While the facility in Etzenricht got obsolete in 1995 after synchronisation of power grids in Western and Eastern Europe, GK Vienna-Southeast remained in service at first, because the direct interconnection of power grids of Austria and Hungary would have caused regulation-technical problems as result of the missing national 380 kV grid in Austria.

These problems were solved in 1996 with the installation of frequency regulation equipment in coal-fired power stations in Southern Poland, so GK Vienna Southeast GK got unessential in October 1996 and was shut down.

The shut-down of GK Vienna-Southeast increased the maximum transfer power of the 380 kV line Vienna southeast – Győr to 1514 MW.

After its shut-down, it was planned to dismantle GK Vienna-Southeast and rebuild it in East Europe at a location close to the border to the CIS countries for the realization of an interconnection between the power grid of central Europe and the CIS countries. However, that was not done and so the installation was dismantled in 2007–08.

However, one of the harmonic waves filter was preserved as a monument.

On the site, a new building for the control centre of the power grid of Austria was built. The static inverter hall was not demolished, but turned into a workshop.
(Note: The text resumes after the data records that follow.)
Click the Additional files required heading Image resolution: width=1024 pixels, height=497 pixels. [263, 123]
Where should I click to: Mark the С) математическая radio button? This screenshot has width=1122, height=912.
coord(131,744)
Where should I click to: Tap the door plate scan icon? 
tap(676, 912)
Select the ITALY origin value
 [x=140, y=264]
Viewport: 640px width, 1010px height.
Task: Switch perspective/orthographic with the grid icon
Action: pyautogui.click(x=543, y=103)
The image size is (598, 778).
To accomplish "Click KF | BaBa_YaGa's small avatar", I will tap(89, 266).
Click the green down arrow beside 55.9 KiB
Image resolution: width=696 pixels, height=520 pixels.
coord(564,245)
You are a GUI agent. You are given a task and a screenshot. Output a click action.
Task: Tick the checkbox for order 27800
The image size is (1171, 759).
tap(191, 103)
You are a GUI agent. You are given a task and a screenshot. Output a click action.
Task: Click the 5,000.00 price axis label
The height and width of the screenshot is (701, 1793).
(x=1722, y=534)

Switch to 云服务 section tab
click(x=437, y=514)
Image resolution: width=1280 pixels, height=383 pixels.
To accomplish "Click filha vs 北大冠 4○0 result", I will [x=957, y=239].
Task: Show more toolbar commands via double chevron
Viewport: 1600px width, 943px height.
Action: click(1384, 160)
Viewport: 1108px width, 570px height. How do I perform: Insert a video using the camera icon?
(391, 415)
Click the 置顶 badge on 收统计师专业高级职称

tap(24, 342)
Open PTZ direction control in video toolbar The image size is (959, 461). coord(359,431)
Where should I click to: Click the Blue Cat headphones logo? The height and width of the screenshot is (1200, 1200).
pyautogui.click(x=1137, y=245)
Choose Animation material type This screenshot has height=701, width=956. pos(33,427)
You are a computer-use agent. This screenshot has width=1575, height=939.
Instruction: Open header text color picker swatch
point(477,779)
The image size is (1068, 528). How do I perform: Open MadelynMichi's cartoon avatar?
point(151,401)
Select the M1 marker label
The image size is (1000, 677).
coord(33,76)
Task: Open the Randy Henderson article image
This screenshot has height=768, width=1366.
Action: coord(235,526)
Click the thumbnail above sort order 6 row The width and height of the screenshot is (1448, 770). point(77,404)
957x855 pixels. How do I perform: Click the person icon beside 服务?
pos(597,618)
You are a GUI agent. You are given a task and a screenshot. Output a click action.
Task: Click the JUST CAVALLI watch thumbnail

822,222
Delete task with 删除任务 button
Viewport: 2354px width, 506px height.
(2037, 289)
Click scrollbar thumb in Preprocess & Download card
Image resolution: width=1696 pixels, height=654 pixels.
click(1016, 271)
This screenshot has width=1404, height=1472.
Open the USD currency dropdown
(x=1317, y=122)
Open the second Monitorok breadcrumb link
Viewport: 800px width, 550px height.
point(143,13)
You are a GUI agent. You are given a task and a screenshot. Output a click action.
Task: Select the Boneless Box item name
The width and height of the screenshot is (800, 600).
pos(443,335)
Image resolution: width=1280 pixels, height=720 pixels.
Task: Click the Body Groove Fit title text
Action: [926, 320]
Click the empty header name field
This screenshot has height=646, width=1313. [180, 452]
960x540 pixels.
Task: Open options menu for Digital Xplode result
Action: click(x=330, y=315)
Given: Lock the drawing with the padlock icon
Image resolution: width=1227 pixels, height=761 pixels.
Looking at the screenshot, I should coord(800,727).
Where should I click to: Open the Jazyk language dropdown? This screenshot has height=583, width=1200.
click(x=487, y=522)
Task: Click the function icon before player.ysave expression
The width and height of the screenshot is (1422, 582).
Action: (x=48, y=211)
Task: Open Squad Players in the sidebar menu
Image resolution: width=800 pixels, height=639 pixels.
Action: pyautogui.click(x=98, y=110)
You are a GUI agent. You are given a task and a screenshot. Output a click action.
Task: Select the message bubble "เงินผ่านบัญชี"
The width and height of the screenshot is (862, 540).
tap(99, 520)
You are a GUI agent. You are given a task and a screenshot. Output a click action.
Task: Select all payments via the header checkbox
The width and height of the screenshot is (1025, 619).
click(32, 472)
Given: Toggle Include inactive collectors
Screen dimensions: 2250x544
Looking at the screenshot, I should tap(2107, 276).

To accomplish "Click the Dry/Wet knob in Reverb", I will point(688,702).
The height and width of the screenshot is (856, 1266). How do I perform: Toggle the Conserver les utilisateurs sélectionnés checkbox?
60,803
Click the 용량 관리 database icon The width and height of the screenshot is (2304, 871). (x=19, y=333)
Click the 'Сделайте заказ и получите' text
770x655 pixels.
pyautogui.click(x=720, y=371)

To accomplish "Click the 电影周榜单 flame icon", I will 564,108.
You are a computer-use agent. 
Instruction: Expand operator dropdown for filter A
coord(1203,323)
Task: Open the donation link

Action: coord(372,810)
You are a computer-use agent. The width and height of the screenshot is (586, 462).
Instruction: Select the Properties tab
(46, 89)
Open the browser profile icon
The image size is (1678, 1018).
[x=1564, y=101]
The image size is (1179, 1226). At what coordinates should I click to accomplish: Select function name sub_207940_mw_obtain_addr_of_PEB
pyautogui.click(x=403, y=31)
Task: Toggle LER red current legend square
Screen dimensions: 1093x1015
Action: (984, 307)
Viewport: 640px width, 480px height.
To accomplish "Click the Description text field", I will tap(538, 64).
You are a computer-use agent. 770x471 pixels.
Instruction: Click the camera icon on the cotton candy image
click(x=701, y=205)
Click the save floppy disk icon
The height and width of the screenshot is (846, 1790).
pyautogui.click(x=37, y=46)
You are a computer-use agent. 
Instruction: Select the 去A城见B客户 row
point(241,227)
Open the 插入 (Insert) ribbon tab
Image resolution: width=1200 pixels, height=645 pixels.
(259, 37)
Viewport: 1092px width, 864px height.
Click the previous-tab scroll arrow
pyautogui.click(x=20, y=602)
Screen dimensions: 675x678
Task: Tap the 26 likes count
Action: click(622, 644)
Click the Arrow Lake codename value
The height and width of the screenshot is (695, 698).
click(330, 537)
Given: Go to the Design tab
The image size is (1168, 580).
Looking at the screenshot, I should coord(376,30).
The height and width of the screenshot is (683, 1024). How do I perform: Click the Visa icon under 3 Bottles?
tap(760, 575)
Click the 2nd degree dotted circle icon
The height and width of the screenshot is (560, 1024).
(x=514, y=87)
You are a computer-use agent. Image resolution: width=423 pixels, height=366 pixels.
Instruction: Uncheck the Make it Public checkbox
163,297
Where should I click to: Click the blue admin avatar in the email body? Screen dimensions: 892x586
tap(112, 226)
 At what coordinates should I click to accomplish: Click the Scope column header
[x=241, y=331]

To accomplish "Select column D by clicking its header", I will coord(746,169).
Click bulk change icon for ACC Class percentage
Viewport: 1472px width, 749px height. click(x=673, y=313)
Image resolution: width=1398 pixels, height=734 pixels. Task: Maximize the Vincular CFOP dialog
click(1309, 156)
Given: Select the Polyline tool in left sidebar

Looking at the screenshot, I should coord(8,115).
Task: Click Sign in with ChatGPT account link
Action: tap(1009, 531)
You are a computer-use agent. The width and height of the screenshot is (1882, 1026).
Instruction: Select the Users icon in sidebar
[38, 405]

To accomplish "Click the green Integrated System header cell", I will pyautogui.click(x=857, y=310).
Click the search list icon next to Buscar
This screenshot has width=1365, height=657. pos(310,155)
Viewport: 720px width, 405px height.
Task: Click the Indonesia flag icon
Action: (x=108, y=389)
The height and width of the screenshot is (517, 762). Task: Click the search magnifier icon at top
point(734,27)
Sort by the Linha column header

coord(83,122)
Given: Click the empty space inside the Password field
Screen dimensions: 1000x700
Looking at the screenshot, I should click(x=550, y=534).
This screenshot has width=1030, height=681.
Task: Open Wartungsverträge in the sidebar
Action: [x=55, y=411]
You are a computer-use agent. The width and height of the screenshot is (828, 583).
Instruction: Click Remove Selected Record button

At the third (before decommissioning of GK Wien–Southeast second) pylon, which is situated 260 metres south of the area of GK Wien–Southeast, the 26-kilometre-long line section starts, where it is together with the two 380 kV circuits of the powerline to Stixneusiedl substation installed on the same pylons. Stixneusiedl substation is passed by the line approximately 50 metres southwards. After a further 37.5 kilometres, the line passes the border to Hungary. At the beginning of 2010, the second 380 V circuit of the line was installed, for which the pylons of the whole line are already designed.
This circuit branches near Ötteveny in direction southwest toward Szombathely substation.